Tech

Jurassic Park is echt!!!!! Maar dan met zonder dino’s

Onze natte kinderdroom ligt eindelijk binnen handbereik. Door middel van een proces dat de-extinction heet kunnen we uitgestorven diersoorten weer tot leven wekken: Jurassic Park-stijl, maar dan wel zonder de dino’s. Deze prehistorische monsters stierven miljoenen jaren geleden al uit en DNA heeft niet zo’n lange houdbaarheidsdatum. Hoogstens soorten die de laatste tienduizenden jaren het loodje legden hebben een kans, wat over het algemeen dieren zijn die door ons toedoen zijn uitgestorven. Dodo’s, neanderthalers, mammoeten, dat werk.

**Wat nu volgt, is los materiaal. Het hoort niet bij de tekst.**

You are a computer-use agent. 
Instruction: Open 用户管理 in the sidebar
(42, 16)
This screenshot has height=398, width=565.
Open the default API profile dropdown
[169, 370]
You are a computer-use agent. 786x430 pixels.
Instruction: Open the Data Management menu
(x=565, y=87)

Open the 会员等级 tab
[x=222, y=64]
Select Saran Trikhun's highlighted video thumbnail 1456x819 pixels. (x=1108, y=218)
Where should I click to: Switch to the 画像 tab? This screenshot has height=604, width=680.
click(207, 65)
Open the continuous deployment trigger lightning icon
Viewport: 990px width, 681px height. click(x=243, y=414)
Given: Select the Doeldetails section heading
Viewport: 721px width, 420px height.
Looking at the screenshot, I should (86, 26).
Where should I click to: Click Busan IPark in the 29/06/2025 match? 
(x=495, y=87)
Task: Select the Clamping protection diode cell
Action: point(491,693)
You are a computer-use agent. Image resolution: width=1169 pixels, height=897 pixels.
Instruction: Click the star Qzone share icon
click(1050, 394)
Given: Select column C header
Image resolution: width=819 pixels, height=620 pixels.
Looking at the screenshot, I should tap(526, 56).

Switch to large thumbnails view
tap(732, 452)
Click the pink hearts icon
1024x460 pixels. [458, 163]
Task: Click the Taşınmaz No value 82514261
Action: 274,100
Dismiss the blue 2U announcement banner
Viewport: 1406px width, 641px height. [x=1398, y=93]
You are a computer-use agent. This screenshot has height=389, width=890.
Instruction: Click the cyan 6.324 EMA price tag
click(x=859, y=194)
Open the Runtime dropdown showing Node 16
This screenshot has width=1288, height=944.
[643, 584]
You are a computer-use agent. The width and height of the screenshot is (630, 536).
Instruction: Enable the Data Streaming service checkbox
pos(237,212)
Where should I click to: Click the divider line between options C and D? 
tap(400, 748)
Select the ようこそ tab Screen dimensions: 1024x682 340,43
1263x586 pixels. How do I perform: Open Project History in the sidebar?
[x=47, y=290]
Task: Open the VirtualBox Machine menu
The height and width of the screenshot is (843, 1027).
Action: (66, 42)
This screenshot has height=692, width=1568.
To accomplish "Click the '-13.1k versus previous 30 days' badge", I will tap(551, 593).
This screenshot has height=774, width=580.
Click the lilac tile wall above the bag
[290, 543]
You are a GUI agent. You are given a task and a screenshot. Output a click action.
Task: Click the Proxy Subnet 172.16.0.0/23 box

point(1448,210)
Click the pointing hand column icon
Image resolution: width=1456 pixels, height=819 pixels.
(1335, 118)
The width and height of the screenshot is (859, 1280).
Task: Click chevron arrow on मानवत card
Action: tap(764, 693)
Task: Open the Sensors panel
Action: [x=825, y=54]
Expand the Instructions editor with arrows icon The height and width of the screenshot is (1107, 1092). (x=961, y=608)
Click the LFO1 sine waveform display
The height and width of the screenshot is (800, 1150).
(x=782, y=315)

Het terughalen van soorten is mogelijk gemaakt dankzij de laatste scifi-kneepjes in het klonen van dieren. Vorige week lieten Japanse wetenschappers weten 25 generaties muizen succesvol te hebben gekloond uit dezelfde muis. De 581 muizenklonen—en klonen van klonen—leefden allemaal lang en gezond, en konden normaal neuken, zwanger worden en gezonde babymuisjes maken. Perfect klonen is dus mogelijk. (Vergeet niet dat kort geleden onze beste klonen op z’n best ‘oud’ werden geboren of totaal niet levensvatbaar waren.) Met deze nieuwe kloonskills werd het idee geopperd dat dit de sleutel zou kunnen zijn tot het redden van met uitsterven bedreigde diersoorten.

Videos by VICE

De-extinction focust zich juist op het tot leven wekken van enkele knuffelbare en/of coole diersoorten, terwijl miljoenen soorten het risico lopen om uit te sterven. Het tot leven wekken van uitgestorven dieren kan alleen een oneindig klein deel uitmaken van het oplossen van de huidige uitstervingscrisis van dieren, planten, schimmels en microben, die momenteel duizendmaal sneller uitsterven dan normaal. En dan is er ook nog een praktisch probleem. Denk aan één dino die duizenden bomen in z’n leven verslindt. Een luxe die de wereld op het moment niet bepaald kan veroorloven.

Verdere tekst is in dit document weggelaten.